После Англии — это удивительно. Чувствуешь себя в опере, честное слово!

Итальянцы будут хорошими социалистами, мне кажется.

Жму руки.

А. Пешков

411

И. П. ЛАДЫЖНИКОВУ

Конец мая [середина июня] 1907, Капри.

Дорогой Иван Павлович!

Не напечатают ли англичане прилагаемое письмо? Мне кажется, оно имеет некую цену для них, до известной степени освещая политику царя.

М. б., Вы предложите и немцам или французам? Тогда уничтожьте обращение к редактору «Нации».

Пожалуйста, пришлите мне записки Урусова! И — если вышло — немецкое издание «Матери».

Записки Лопухина не Вы ли издаете?

Заканчиваю мою повесть «Шпионы».

Здесь Гусев-Оренбургский.

Получил из России декадентские книги.

Озера глупости и пошлости!

Жму руку.

А. Пешков

412

И. П. ЛАДЫЖНИКОВУ

7 или 8 [20 или 21] июня 1907, Капри.

Дорогой Друг!

Новое предательство кадетов прекрасно завершает социальную позицию и дочерчивает психическую физиономию этих бывших людей — каждый истинный революционер теперь, я думаю, должен ясно видеть, что это люди, совершенно лишенные разумного социального чувства солидарности с духовными интересами родины, это — бывшие люди — лишние люди

Меня никогда не тревожила возможность их морального влияния на массы — это влияние, разумел я, не может исходить от партии, не вооруженной широким идейным планом коренной перестройки общественных отношений.

Но я порою думал, что эти люди способны затруднить, запутать логический и нормальный ход нашей революции своей проповедью примирения, я полагал, что, являясь, хотя и слабыми — в смысле энергии интеллектуальной — защитниками известных экономических интересов, эти жалкие люди своей двойственностью могут вредить росту революционного, то есть социалистического сознания в народе.

Сейчас я очень рад — кадеты политически издохли, они обнаружили свое ничтожество и тем оттолкнули от себя демократию. Мне думается, кадеты теперь уже не в состоянии как-либо помешать необходимой изоляции пролетариата, они слишком рано обнажились, и всякий разумный человек должен ясно видеть, что с их стороны никогда нельзя ждать чего-либо жизненного, какой-либо активной помощи делу революции.

Я уверен, что избирательный закон, совершенно уничтожающий даже призрак конституции, будет изменен под давлением жизни, то есть в силу протеста демократии, руководимой пролетариатом, и, вероятно, кадеты снова попытаются выйти на сцену. Это их выступление будет их публичною казнью, гражданскою смертью, им не дадут голосов, и эта сволочь, оторвавшаяся от жизни, бесследно распылится в ней, бесследно — ибо она не оставит по смерти своей ни зерна какой-либо живой идеи. Не надо быть пророком, чтобы предвидеть подобное.

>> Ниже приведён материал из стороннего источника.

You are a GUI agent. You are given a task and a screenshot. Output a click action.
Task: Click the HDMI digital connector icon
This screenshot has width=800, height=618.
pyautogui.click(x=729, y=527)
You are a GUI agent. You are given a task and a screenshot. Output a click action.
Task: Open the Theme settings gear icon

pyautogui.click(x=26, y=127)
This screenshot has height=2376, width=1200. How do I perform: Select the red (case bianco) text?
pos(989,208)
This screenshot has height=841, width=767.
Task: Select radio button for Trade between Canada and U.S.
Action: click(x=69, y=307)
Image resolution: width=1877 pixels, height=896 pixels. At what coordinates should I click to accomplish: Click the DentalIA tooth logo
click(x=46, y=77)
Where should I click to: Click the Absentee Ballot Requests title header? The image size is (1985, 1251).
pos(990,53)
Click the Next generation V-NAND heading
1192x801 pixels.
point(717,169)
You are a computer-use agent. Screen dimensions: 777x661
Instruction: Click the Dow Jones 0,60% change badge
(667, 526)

Я рад. Наша революция изумительно глубока, разно стороння, она должна быстро создать в передовых слоях революционной массы людей стойких, мудрых, и она должна кончиться крупным социальным завоеванием.

Устали люди? Слишком много судорог, много боли?

Дорогой мой друг, не забывайте — мать впервые родит свободу, она физически не очень крепка, а ребенок должен быть крупен — вот почему родовые муки так длительны.

Нам не надо терять веру в то, что мы одолеем, нам не следует забывать, что мы живем в эпоху революционную и что наша революция — начало общеевропейской, как об этом говорят события во Франции, здесь, в Австрии и как скоро, я думаю, закричат о том же Ваши тяжелые немцы.

Всюду массы народные — источники всех возможностей, единственные силы, способные создать действительное возрождение жизни, — всюду они приходят в брожение с быстротою, которую едва ли наблюдала история прошлого. И обратите внимание на способ, которым защищает свою позицию старый мир, — это один способ — физическое воздействие, и нигде старинных, в свое время успешных попыток бороться на почве идей с ростом сознания непримиримости жизненных противоречий. Не выдвигается ничего, что можно было бы считать серьезным возражением социализму как учению о новой культуре, как философии, обнимающей все явления жизни, — ничего, несмотря на то, что это учение не завершено, находится в текучем состоянии, имеет в себе много недоговоренного и может вызвать у энергичного ума ряд вопросов весьма сложных, трудных.